Tuesday, June 2, 2009

Michael Vick rubs animal lovers the wrong way.

(Posted this on my website on May 22)

Pro footballer Michael Vick had barely been released from prison when word began to circulate that he was angling to be a spokesperson for the Humane Society. If it happens, it will be a very risky play for the Society. Vick, you may recall, served time for dog fighting.

The reaction to the news, at least the commentary I’ve encountered online, has mainly been disbelief and disgust. People are apoplectic that the Society would consider working with Vick at all. Certainly Society president and CEO Wayne Parcelle has expressed doubts about Vick’s intent. But it does appear that he and his colleagues are keeping an open mind about this, at least for now.

I’m guessing that the Society feels that Vick can help reach out to people who engage in or see nothing wrong with dog fighting. Perhaps Society reps believe that this partnership will also translate into increased public awareness of the important work it does. Maybe there’s a willingness on their part to give a disgraced individual a second chance.

Even so, it does raise some questions for me, and I wonder if Society reps asked themselves these questions. Does Vick have the cultural cachet to make a difference? He’s been out of the public eye for the better part of two years, which is a very long time in an era in which celebrities have increasingly short shelf lives. Could he backslide? Maybe not, but if he were to engage in any other actions that were viewed as questionable, it would hurt the Society by association.

Even so, the main question on my mind is whether Vick’s good work could possibly outweigh the potential damage to the Society’s brand among supporters and donors? The early commentary I’ve seen suggests it is unlikely. There is genuine resistance that could easily become a movement through social media channels, possibly prompting people to withdraw financial and volunteer support from the Society. That would jeopardize the Society’s reputation and ability to prevent animal cruelty, such as dog fighting.

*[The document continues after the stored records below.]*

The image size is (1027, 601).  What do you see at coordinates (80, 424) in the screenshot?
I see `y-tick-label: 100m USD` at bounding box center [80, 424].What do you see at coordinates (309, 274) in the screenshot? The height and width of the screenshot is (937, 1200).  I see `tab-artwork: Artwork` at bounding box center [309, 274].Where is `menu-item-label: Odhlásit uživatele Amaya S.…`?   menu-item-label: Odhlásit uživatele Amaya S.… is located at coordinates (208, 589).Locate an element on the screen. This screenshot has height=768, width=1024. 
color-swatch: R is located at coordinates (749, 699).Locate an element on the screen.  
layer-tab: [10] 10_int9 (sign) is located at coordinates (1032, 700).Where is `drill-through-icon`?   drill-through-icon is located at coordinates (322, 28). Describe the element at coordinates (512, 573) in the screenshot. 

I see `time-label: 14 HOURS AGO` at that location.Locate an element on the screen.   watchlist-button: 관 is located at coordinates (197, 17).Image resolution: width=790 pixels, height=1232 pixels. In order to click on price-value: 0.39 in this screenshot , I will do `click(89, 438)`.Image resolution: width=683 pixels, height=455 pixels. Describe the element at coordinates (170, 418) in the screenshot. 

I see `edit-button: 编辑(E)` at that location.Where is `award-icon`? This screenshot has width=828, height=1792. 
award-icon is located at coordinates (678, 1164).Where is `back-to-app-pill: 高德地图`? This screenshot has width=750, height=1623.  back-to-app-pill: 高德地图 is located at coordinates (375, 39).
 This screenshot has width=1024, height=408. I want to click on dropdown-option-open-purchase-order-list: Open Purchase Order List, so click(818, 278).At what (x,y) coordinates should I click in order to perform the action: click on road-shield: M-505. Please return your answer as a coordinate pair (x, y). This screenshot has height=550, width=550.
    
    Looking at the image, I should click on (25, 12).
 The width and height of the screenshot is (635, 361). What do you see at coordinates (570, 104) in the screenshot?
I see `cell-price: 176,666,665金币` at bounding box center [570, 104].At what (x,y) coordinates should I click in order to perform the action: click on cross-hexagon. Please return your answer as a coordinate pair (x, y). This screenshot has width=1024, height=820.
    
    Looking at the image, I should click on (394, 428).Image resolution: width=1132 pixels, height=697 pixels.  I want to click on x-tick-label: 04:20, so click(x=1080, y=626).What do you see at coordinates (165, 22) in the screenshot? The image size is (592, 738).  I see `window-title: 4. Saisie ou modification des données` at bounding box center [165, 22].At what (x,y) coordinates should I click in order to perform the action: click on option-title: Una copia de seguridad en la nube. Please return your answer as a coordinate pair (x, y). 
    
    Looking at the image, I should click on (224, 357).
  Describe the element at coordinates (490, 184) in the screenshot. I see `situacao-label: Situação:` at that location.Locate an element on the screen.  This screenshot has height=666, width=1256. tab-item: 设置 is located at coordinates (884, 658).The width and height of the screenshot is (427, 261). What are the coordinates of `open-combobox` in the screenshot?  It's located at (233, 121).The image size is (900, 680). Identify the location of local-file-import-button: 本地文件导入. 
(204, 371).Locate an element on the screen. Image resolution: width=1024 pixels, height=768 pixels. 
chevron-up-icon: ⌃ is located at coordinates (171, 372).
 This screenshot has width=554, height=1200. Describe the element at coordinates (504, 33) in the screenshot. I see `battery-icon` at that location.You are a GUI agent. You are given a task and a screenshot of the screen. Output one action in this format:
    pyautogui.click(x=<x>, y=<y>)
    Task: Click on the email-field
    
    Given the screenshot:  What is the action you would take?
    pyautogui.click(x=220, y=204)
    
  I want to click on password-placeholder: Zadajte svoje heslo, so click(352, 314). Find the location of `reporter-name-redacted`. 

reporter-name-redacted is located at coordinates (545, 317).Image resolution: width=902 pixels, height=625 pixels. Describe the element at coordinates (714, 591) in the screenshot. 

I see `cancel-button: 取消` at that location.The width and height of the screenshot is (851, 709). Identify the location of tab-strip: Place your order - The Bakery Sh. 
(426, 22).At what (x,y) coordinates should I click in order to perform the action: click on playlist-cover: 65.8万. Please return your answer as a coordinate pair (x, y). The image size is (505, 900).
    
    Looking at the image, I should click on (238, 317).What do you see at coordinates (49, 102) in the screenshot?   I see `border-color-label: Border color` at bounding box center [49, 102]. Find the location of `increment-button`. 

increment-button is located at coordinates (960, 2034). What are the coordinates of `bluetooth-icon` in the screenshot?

That Vick could be a spokesperson for the Society is not such a stretch of the imagination. There have been instances where people have become effective campaigners against questionable behaviour and beliefs, such as individuals who have quit hate-based organizations. If Vick is genuine in his intent, if he has influence, he could make a difference. But I doubt he will get a chance, and suspect the Society will suffer as a result.

It’s odd. Most of us want to believe that, if we need it, we can have a shot at redemption. We certainly seem to like such stories. Yet we tend to be skeptical when someone asks us for a second chance, particularly someone of prominence. So I have to wonder: If people prove unwilling to give Vick a second chance, will they also deny such a chance to the Society if this partnership damages its brand?

Does the notion of Vick as a Human Society spokesperson make you sick?